TELCOs – OCBC
Resilient 1Q09 results as expected. All the three telcos – MobileOne (M1), SingTel and StarHub – reported a pretty resilient set of results recently. M1’s 1Q09 earnings were slightly ahead of our forecast but that was mainly due to an one-off tax credit; EBITDA margin also improved due to slight easing in competition. SingTel’s 4Q09 earnings were much better than expected, aided by a strong domestic market performance. StarHub’s 1Q09 earnings were within expectations, but the boost came from lower taxes; its mobile business recorded a mild decline.
Review of operations. On the mobile front, we note that the recession has impacted consumer spending in the March quarter; this has led to a decline in mobile post-paid ARPUs. And in line with the weaker demand, most of the telcos have further scaled back their acquisition costs; the exception being SingTel, which clocked in at S$290/ customer, up QoQ but down YoY. And in terms of market dynamics, we see that M1 has lost post-paid market share, which does not come as a surprise, given its lack of bundling abilities. On the broadband front, the net additions for both SingTel and StarHub have slowed, partly due to the economic slowdown and also the saturation in the market, which has now hit 109.5% (up from 99.9% in 4Q08). And while StarHub managed to add more customers, we note that its ARPU has been declining, whereas SingTel’s ARPU has managed to remain quite stable.
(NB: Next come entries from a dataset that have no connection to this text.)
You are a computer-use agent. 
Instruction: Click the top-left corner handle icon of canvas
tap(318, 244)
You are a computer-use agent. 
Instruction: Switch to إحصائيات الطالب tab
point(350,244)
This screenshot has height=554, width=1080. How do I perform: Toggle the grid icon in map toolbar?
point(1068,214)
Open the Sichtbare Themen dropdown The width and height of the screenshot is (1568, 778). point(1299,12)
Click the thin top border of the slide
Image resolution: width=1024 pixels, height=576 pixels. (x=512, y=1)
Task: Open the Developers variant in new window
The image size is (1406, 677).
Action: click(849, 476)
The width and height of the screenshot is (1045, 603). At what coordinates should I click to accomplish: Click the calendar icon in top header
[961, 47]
Stable outlook for 2009. Going forward, all the three telcos expect their Singapore operations to remain stable or show slight growth, with EBITDA margins remaining relatively steady; this as they strive to reduce costs to keep pace with the expected softening in operating revenue. But due to their strong cashflow-generative businesses, the telcos have largely kept their dividend payout guidance; M1 to pay at least 80% of underlying net profit; SingTel to pay 45-60% of underlying earnings; StarHub to pay S$0.18/share, or S$0.045/share per quarter.
Maintain Overweight. Although there has been a steady switch into highbeta stocks on hopes of a rapid recovery in both the economy and corporate earnings, we are not entirely convinced. And until we see more concrete signs of a rapid recovery, we would still advocate holding on to these defensive counters for their attractive dividend yields and as a means of diversification. Maintain Overweight.